Anthropologist George McClelland Foster Jr. died May 18 at the age of 92.



 

During a career spanning more than six decades, Foster established himself as one of the most distinguished anthropologists of his generation. Key areas of his work included historical reconstruction, social roles and structure, material and visual cultures, international public health, ethnography and field methods, and pottery technology.
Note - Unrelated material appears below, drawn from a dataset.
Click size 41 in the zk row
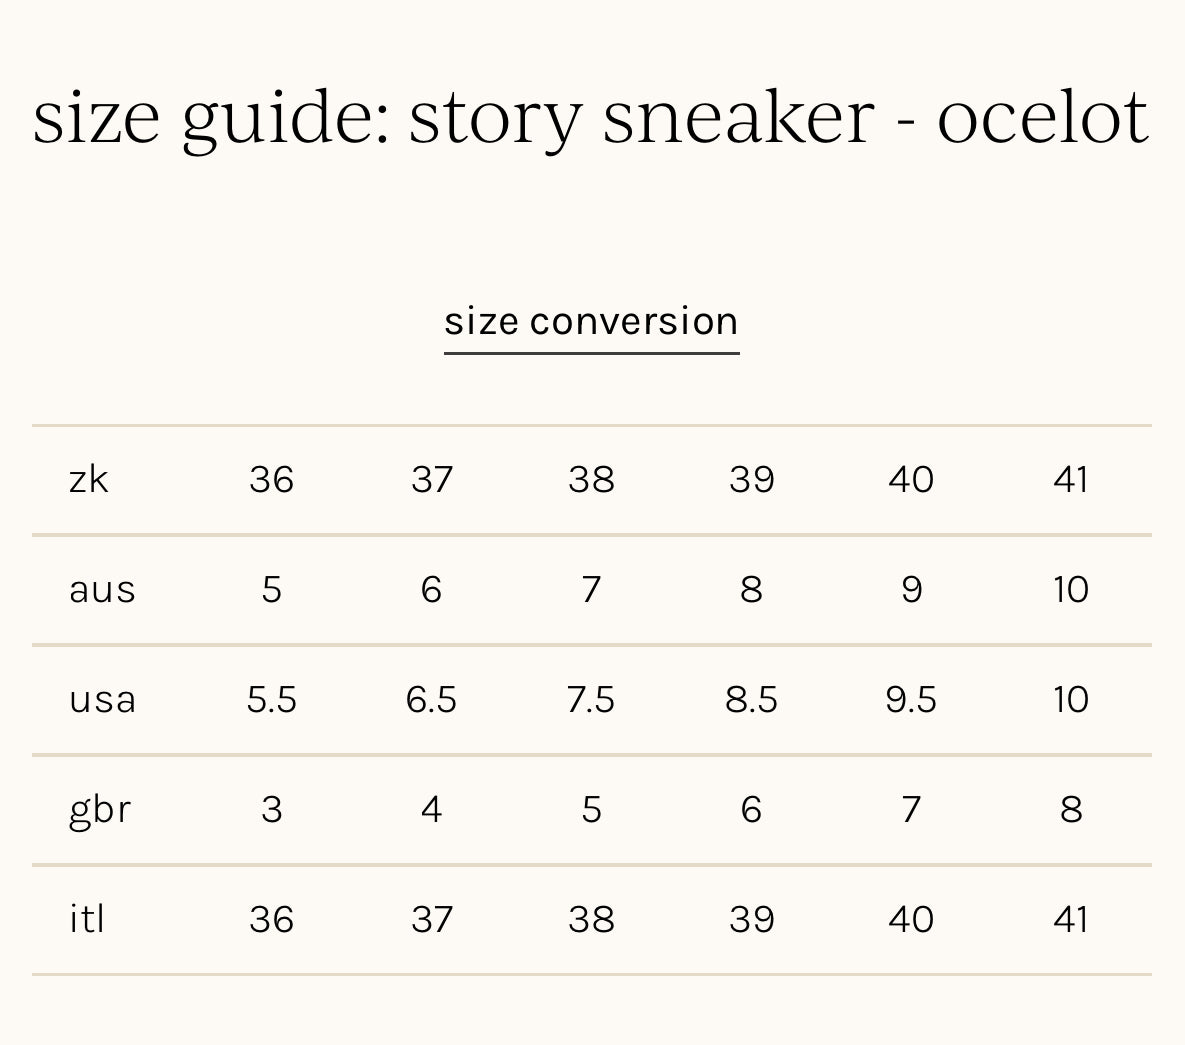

Foster authored nearly 300 publications, including more than a dozen books on theory, method, and ethnography. His major works include anthropological classics such as Empire's Children (1948); Culture and Conquest (1960), about the Spanish influence on contemporary Spanish-American peasant cultures; Traditional Cultures and the Impact of Technological Change (1962), long considered the bible of applied anthropology; and Tzintzuntzan: Mexican Peasants in a Changing World (1967), about a rural community in central Mexico that he studied for more than half a century.

Foster was largely responsible, directly and indirectly, for building the Hearst Museum of Anthropology's important Mexican collections, which were partly reflected in the museum's recent "Tesoros Escondidos" ("Hidden Treasures") exhibit. An online exhibit of Foster's vast collection of more than 4,000 photos (along with field notes and other materials) documenting life in Tzintzuntzan is at hearstmuseum.berkeley.edu/exhibitions/tzin/44.html.

While studying at Iowa's Northwestern University, the Sioux Falls, S.D., native became captivated by the relatively new field of anthropology under pioneering anthropologist Melville Herskovits. Foster earned his B.S. in anthropology at Northwestern in 1935 and began doctoral studies at Berkeley under Robert Lowie and Alfred Kroeber. He conducted field research among the Yuki Indians of Mendocino County and the Sierra Populuca Indians of Veracruz, Mexico.

After earning his Ph.D. in anthropology at Berkeley in 1941, Foster taught at Syracuse University and UCLA. He next worked as an analyst in the office of Inter-American Affairs in Washington, D.C., and as director at the Smithsonian Institution's Institute of Social Anthropology. He returned to Berkeley in 1953 as a professor of anthropology and also lectured in public health.

Foster served as acting director of the campus's Robert Lowie Museum of Anthropology, which today is the Hearst museum, from 1955 to 1957. He also chaired the anthropology department for two terms. Upon his retirement in 1979, Foster received the Berkeley Citation, the campus's highest honor.

In 1997, the department's library was named in honor of Foster and his wife, Mary, a linguistic anthropologist who was his research collaborator. She died in 2001.

Elected president of the American Anthropological Association in 1970, Foster was also elected to the National Academy of Sciences and the American Academy of Arts and Sciences.

Foster slowed down somewhat in recent years due to Parkinson's disease but still kept an active schedule. The week before his death, he kept a long-honored Wednesday luncheon date at the Faculty Club with a few of his fellow emeriti anthropologists.

Foster is survived by his son, Jeremy Foster of Basalt, Colo.; a daughter, Melissa Bowerman from the Netherlands; daughter-in-law Angela Foster; son-in-law Wijbrandt van Schurr; five grandchildren, and four great-grandchildren.

The anthropology department plans to establish a George M. Foster Memorial Fund. A campus memorial service is anticipated in late summer or early fall.